On March 17, 2019, the Blue Jays organization announced Leiter would miss the entire season after undergoing Tommy John surgery. Leiter elected free agency following the season on November 4.

===Arizona Diamondbacks===
On February 13, 2020, Leiter signed a minor league contract with the Arizona Diamondbacks. He did not play in a game in 2020 due to the cancellation of the minor league season because of the COVID-19 pandemic. Leiter was released by the Diamondbacks organization on May 22.

===Somerset Patriots===
On July 9, 2020, Leiter signed with the Somerset Patriots of the Atlantic League of Professional Baseball. He did not play in a game for the Patriots due to the cancellation of the 2020 ALPB season as a result of the COVID-19 pandemic, though he would participate in a pop-up series of games that the team would create called the SOMERSET Professional Baseball Series.

===Detroit Tigers===
On March 24, 2021, Leiter signed a minor league contract with the Detroit Tigers organization. Leiter split the 2021 season with the Double-A Erie SeaWolves and the Triple-A Toledo Mud Hens. He made 25 appearances, going 10–8 with a 3.77 ERA and 145 strikeouts. He became a free agent following the season.

===Chicago Cubs===
On December 17, 2021, Leiter signed a minor league contract with the Chicago Cubs. On April 16, 2022, Leiter's contract was selected by the Cubs. On August 16, Leiter recorded his first career save in a game against the Washington Nationals. In 35 appearances for Chicago, Leiter registered a 2–7 record and 3.99 ERA with 73 strikeouts in 67 2/3 innings pitched.

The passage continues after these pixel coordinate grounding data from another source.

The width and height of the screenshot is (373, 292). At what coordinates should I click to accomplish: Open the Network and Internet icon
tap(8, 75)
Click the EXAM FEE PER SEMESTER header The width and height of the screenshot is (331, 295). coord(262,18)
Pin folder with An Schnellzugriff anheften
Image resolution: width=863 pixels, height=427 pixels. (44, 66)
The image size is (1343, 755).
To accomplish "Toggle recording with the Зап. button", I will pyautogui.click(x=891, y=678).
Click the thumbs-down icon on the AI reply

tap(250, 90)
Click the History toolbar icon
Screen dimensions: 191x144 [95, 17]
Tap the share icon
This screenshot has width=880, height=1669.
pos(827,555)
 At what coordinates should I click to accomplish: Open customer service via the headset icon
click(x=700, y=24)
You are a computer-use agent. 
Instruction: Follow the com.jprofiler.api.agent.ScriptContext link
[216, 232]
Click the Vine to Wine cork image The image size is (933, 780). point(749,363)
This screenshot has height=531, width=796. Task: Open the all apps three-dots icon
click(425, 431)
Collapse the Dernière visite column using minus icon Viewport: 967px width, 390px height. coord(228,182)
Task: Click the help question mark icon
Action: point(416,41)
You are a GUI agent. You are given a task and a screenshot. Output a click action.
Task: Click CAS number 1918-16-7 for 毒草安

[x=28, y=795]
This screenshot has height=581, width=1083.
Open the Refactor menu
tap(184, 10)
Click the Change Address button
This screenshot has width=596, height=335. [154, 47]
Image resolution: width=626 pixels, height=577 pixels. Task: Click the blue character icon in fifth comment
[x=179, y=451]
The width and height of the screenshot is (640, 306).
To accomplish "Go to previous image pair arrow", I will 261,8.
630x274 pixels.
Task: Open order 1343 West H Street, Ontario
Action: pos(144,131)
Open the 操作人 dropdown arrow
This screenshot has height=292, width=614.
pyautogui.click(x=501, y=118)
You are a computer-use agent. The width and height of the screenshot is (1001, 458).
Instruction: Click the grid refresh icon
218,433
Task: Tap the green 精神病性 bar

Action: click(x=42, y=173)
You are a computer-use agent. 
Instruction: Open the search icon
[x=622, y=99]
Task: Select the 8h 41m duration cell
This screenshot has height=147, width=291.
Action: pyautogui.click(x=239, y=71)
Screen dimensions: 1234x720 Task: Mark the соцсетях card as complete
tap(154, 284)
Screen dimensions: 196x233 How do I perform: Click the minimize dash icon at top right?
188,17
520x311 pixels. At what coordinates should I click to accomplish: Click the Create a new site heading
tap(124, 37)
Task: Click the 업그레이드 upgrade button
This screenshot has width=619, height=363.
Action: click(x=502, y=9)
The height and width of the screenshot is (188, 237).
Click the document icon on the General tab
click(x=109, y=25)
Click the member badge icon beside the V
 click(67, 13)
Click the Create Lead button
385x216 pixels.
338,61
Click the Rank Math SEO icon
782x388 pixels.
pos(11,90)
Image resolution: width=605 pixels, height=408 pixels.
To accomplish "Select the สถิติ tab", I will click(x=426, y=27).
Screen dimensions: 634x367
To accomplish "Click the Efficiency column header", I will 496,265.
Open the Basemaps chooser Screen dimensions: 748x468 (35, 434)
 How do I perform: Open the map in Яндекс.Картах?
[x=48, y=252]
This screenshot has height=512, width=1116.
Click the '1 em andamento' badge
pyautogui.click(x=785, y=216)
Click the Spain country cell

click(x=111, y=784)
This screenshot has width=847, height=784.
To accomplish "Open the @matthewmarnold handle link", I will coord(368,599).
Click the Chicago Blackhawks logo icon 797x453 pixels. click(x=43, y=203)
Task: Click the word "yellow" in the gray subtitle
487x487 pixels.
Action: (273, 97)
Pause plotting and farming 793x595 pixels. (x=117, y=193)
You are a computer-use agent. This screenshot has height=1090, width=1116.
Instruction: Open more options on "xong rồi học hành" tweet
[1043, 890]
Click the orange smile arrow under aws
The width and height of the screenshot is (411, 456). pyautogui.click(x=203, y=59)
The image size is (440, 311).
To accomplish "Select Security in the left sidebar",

On January 13, 2023, Leiter was designated for assignment by Chicago after the signing of Eric Hosmer was made official. On January 19, Leiter cleared waivers and was sent outright to the Triple–A Iowa Cubs. However, four days later, Leiter rejected the outright assignment and elected free agency. On February 2, Leiter re-signed with the Cubs on a minor league contract. On March 30, the Cubs selected Leiter's contract, adding him to the major league roster. In 69 relief appearances, he logged a 3.50 ERA with 77 strikeouts and four saves across 64 1/3 innings pitched.

Leiter made 39 appearances out of the bullpen for the Cubs in 2024, compiling a 2–4 record and 4.21 ERA with 53 strikeouts over 36 1/3 innings pitched.

===New York Yankees===
On July 30, 2024, the Cubs traded Leiter Jr. to the New York Yankees in exchange for infielder Ben Cowles and pitcher Jack Neely. He made 21 appearances down the stretch for the team, posting a 2-1 record and 4.98 ERA with 33 strikeouts across 21 2/3 innings pitched.

Leiter made 59 appearances out of the bullpen for the Yankees during the 2025 season, compiling a 6-7 record and 4.84 ERA with 54 strikeouts and two saves across 48 1/3 innings pitched. On November 21, 2025, he was non-tendered by New York and became a free agent.

===Athletics===
On December 17, 2025, Leiter signed a one-year, $2.85 million contract with the Athletics. He made 36 appearances for the team, compiling an 0–1 record and 4.28 ERA with 38 strikeouts and four saves across 33 2/3 innings pitched. On July 21, 2026, Leiter was placed on the injured list due to a right hip impingement. On July 28, it was announced that Leiter had undergone season–ending surgery to address the injury.

==Personal life==
His father, Mark Leiter, and uncle, Al Leiter, pitched in the major leagues. His cousin, Jack Leiter, is currently a pitcher for the Texas Rangers.

Leiter has been a resident of the Lanoka Harbor section of Lacey Township, New Jersey.